In his speech at the ceremony Mutharika opened by saying he was delighted that we have added three judges to the High Court today. Congratulations to the three new judges!
The three new judges bring the number of Justices serving in the High Court to thirty-seven (37).
While we can say the number of judges is growing, the figure remains small and inadequate, considering the demand for judiciary services and the need for the judiciary to expedite delivery of judgments.
It is my expectation that the new judges will help the judiciary to meet people’s expectations.
Malawians have a lot of expectations from the judiciary. These expectations are embodied in the Judiciary’s own vision and core values.
The vision of the Judiciary is expeditious and impartial justice; and the core values of the judiciary are:
On our own promise to the people as carried in these values, Malawians expect our judiciary to be a place of unquestionably high integrity and professionalism.
I always find my inspiration from the Bible. In 2 Chronicles, Chapter 19, verses 6 and 7, the Bible says; “Consider carefully what you do, because you are not judging for mere mortals but for the Lord, who is with you whenever you give a verdict. Now let the fear of the Lord be on you. Judge carefully, for with the Lord our God there is no injustice or partiality or bribery.”
And in verse 9, the Bible says: “He gave them these orders: ‘You must serve faithfully and wholeheartedly in the fear of the Lord’.”
I expect you to administer justice with fairness and impartiality.
Malawians expect the judiciary to be transparent. They expect judges to be accountable at all times.
Are we transparent? Are we accountable?
As I have said before, in any good governance, everyone must be accountable to someone else and only God to be accountable to no-one.
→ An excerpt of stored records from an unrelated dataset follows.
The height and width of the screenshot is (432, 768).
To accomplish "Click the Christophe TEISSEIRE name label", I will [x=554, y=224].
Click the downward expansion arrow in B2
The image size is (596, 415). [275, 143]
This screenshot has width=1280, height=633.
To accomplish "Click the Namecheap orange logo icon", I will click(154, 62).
The judiciary should be the moral and legal campus of society. This is so because your job is to judge the wrong doings of others.
There are reports of rampant practice of delayed judgement in the judiciary.
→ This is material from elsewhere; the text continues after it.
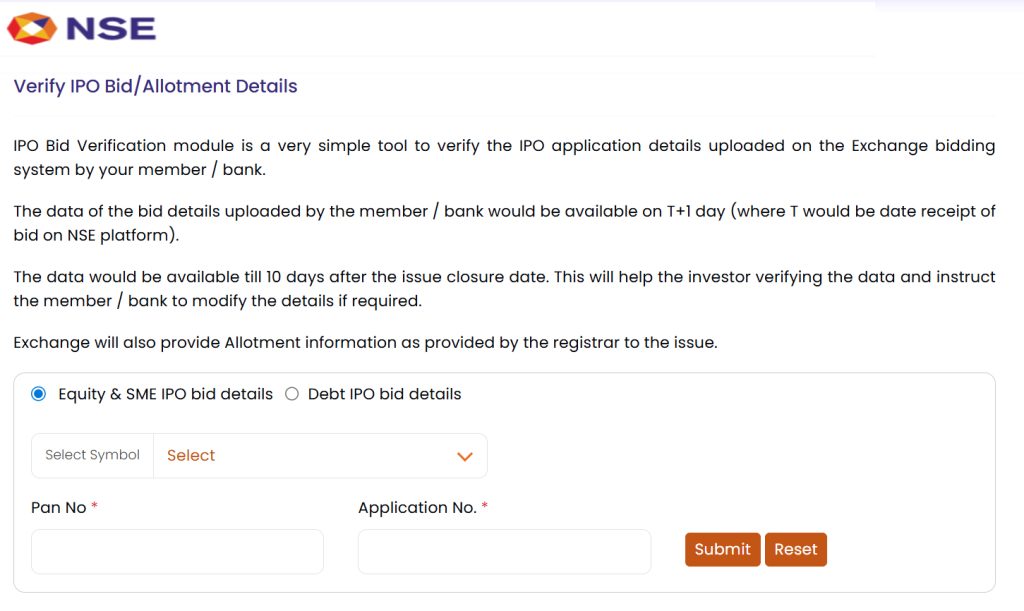
Task: Click the Select Symbol label text
Action: (x=91, y=455)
The Civil Procedure Rules provide that judgment has to be delivered within 90 days. However, judges are refusing to write judgments such that it takes as long as seven years to deliver justice.
Yet we all know that justice delayed is justice denied.
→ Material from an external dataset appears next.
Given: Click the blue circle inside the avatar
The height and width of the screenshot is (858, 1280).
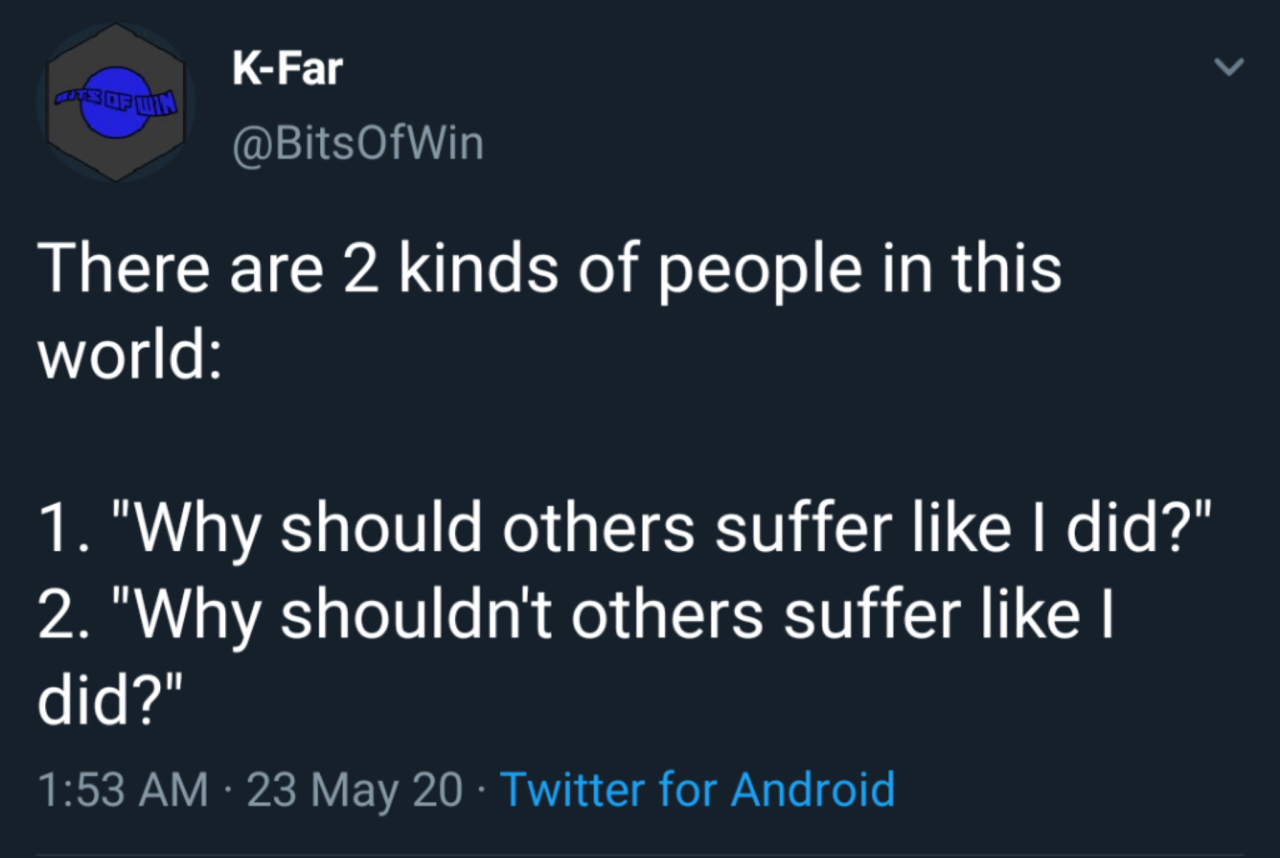Looking at the screenshot, I should click(118, 102).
I know sometimes there is huge workload. I have been a Magistrate before in Dar es Salaam before I joined the academics.
But I urge you to go and serve with commitment.
Even worse is the rising perception of high corruption in the judiciary.
Yet the job of the judges is to judge the corruption of others.
These examples show that there is a lot of work to do to restore public trust in the Judiciary.
I believe in the work of the judiciary myself and I will always support the Judiciary in its efforts to restore public trust.
The judiciary is one of the three arms of government.
As Head of State, I will always respect the independence of the Judiciary in Malawi.
But let it be clear that in any country in the world, the independence of the Judiciary does not mean that the Judiciary is a government in itself.
The Executive, the Judiciary and the Legislature are supposed to work together for the prosperity of Malawians.
The independence of the Judiciary only means that the Judiciary is allowed to judge cases without interference from the other arms of government.
But it does not mean that the Judiciary should not be accountable to anyone.
So, for the Judiciary to enjoy your independence, you also need to exercise strong accountability.
You need a strong internal integrity mechanism that enforces ethical conduct and high discipline among judges and magistrates without bias.
This is the call of the new judges that are taking their Oath of Office today.
You are to uphold the Rule of Law, be impartial, ethical and disciplined.
As a generation of justices, it is your collective responsibility and legacy to correct the image of the judiciary. Your duty as judges is to restore public trust.
Remember that Malawians have a lot to expect from you.
I have appointed you because I have trusted you, and because you have been recommended by your colleagues because they have trusted you.
Do not betray the trust of the people.
Your credentials inspire a lot of expectation.
Justice Chimwemwe Kamowa has over 12 years of experience as a Judicial Officer.
She has worked with the Malawi Judiciary in various capacities. For the last 6 years, she has been Chairperson of the Industrial Relations Court where she has presided over labour and employment matters.
Justice Shadreck Masoamphambe has served as a resident magistrate, rising through the ranks since 2000 before his appointment as a Deputy Registrar of the High Court in 2018.
Justice Jabbar Alide has over 25 years’ experience as Legal Counsel in corporate and commercial law. He has achieved many accomplishments both in the public and private sectors in Malawi.
Each one of you has earned and deserved your appointment. I have confidence in all of you that you will discharge your duties impartially with Patriotism, Integrity and Hard work.
As I conclude, let me say this: In whatever we do today, the international community is watching us.
Malawians are watching us.
Our children are watching us.
Above all, history is watching us.
Thank you for your attention. May God bless you all.